After all, what would be the purpose of scheduling a job if it had to run manually?
When it comes to WordPress, you can schedule an event to happen at a certain interval, but it doesn’t operate like a classical cron job.
Instead, the event is set and scheduled and written to the database. The next time a user hits the site, the WordPress cron system will look to see if an event is scheduled and, if so, will then fire the event.
Notice the problem?
Someone has to visit the site before the event actually kicks off. So if you’ve scheduled something to happen hourly, but no one has visited your site in the last hour, then the event will never kick off.
WordPress Developer
So basically, if someone doesn't visit your site around the time your post is scheduled to go live, the event won't trigger and your WordPress scheduled post won't publish. Instead, you'll see the Missed Schedule error.
Now, that's not the only reason it could happen, but it's almost always an issue with cron jobs from what I've found. Just to be clear, I'm not a developer. I just researched the problem because WordPress scheduled posts wasn't working on my sites, and this seems to be the issue.
Now that you know the problem, how do you fix it?
How to Fix the WordPress Missed Schedule Error
It's as simple as installing a plugin called Scheduled Post Trigger.
This plugin works by running a script when someone visits your site. The script checks to see if there are any missed posts, and if there are, it publishes them. Simple.
In your WordPress dashboard, go to plugins > add new.
Search for scheduled post trigger. Hit Install Now, activate and you're set. You don't have to configure any settings.
Alternatively, you can use the WP Missed Schedule Plugin. This is actually the plugin I used first, but unfortunately it's no longer available in the WordPress plugin directory. Luckily, someone's keeping it going through GitHub.

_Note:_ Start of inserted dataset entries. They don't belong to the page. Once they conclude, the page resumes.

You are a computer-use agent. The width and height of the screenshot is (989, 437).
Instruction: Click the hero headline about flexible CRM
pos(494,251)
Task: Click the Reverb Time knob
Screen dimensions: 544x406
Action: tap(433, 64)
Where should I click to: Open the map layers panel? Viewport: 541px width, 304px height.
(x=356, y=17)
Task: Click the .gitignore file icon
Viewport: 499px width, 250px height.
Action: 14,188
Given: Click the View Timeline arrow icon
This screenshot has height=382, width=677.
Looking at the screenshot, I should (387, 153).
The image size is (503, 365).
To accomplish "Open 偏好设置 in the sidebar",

The difference between the WP Missed Schedule plugin and Scheduled Post Trigger is WP Missed Schedule works at timed intervals. It checks your site every 15 minutes to see if a post missed the schedule. The Scheduled Post Trigger checks for missed posts whenever someone visits your site.
Here's a tutorial on how to install plugins from GitHub. It's just like uploading any other plugin for the most part.
All you have to do is install either of these plugins and you're good to go. I've tried both and they get the job done.
Goodbye WordPress Missed Schedule Error
There you have it, a quick fix for when WordPress is missing scheduled posts. No more waking up at the crack of dawn just to publish your posts, or constantly double checking to make sure your posts actually published when they were supposed to.
You can schedule your WordPress posts with the confidence that they'll publish when you want them to.
If this guide was helpful, leave a comment to let me know, and share it around to any bloggers you know. See you next time!
Hi Dominique, and thanks for this article.
You have wrote: “since the WP Missed Schedule plugin is no longer available in the WordPress plugin directory, I’m not sure if it’s still being maintained or not”
This is not “exact” because WP Missed Schedule Plugin is actively maintained from the Team of sLaNGjIs developers and designers, since 2007 to date.
The availability only to GitHub is a volontary migration, for more questions.
Please correct you article a.s.a.p.
Thanks! !!
Hi, thanks for clarifying. Updated the post!